Ukraine arrests rogue VPN operator providing access to Runet

Ukraine's cyber police have arrested a 28-year-old man who operated a massive virtual private network (VPN) service, allowing people from within the country to access the Russian internet (Runet).

Runet is the portion of the internet that includes Russian sites on the ".ru" and ".su" top-level domains, including government sites, social media platforms, search engines, and various news platforms from the country. The Russian government has taken steps to control, restrict, monitor, and isolate from the broader global internet,

Per restrictions and sanctions imposed by Ukraine's National Security and Defense Council (NSDC), access to the Runet is forbidden. Hence, Ukrainian internet service providers (ISPs) block access to Russian platforms from within the country.

The rogue VPN service, which was set up shortly after the Russian invasion of Ukraine, enabled Russians in occupied territories, as well as Russian sympathizers across Ukraine, to bypass the restrictions.

This constitutes a violation of Part 5 of Article 361 of the Criminal Code of Ukraine, for which the self-taught hacker from Khmelnytskyi faces charges that could incur up to 15 years in prison.

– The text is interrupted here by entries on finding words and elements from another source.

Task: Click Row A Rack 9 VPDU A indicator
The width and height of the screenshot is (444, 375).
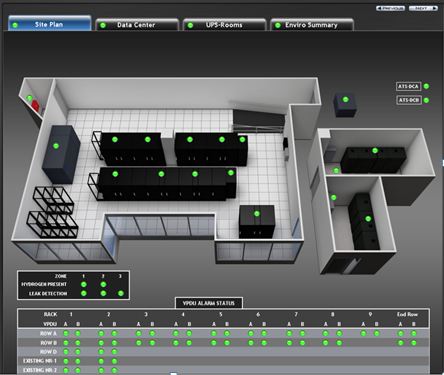Action: [x=363, y=333]
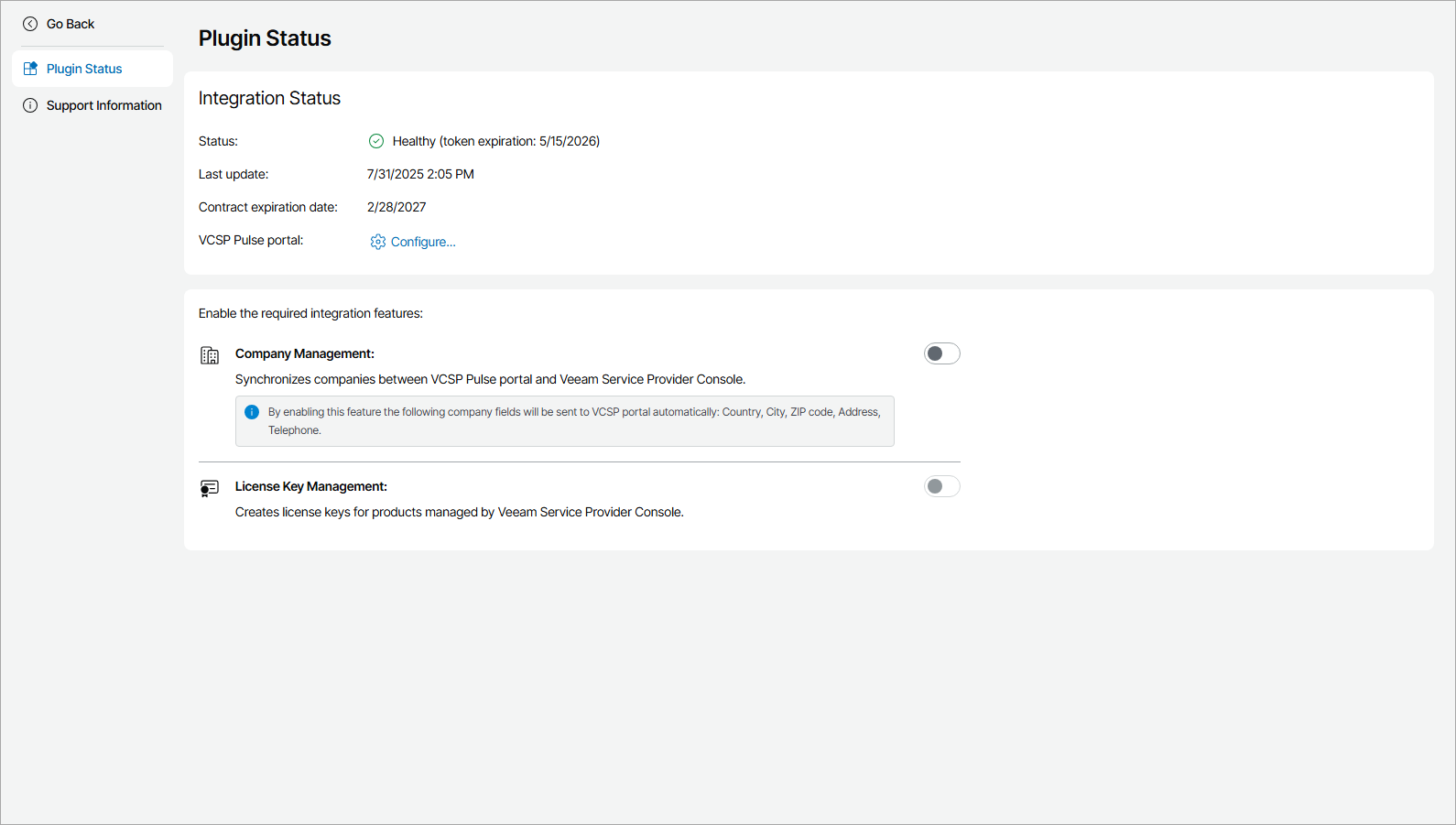Screen dimensions: 1456x825
Task: Enable the Company Management toggle
Action: 941,353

According to the police's announcement, the VPN service offered access to over 48 million Runet IP addresses and facilitated network traffic that surpassed 100 gigabytes daily.

"The 'startup' allowed access to more than 48 million IP addresses of the Russian internet segment, bypassing the NSDC sanctions," explained the police.

"According to the investigation, the daily volume of network traffic exceeded 100 gigabytes."

The service was advertised through Telegram channels and related online communities, with the hacker presenting himself as a project developer.

The suspect controlled the rogue VPN service from an autonomous server located in his apartment. At the same time, he also rented servers in Germany, France, the Netherlands, and Russia to facilitate access to the Russian network.

Because of this, the Ukrainian police believe Russian intelligence agents had access to information on the VPN service's users.

During the arrest and associated searches in Khmelnytskyi and Zhytomyr, the police seized server equipment, computers, and mobile phones.

The police are currently analyzing the data, hoping to identify more accomplices or Russian agents working closely with the VPN service operator.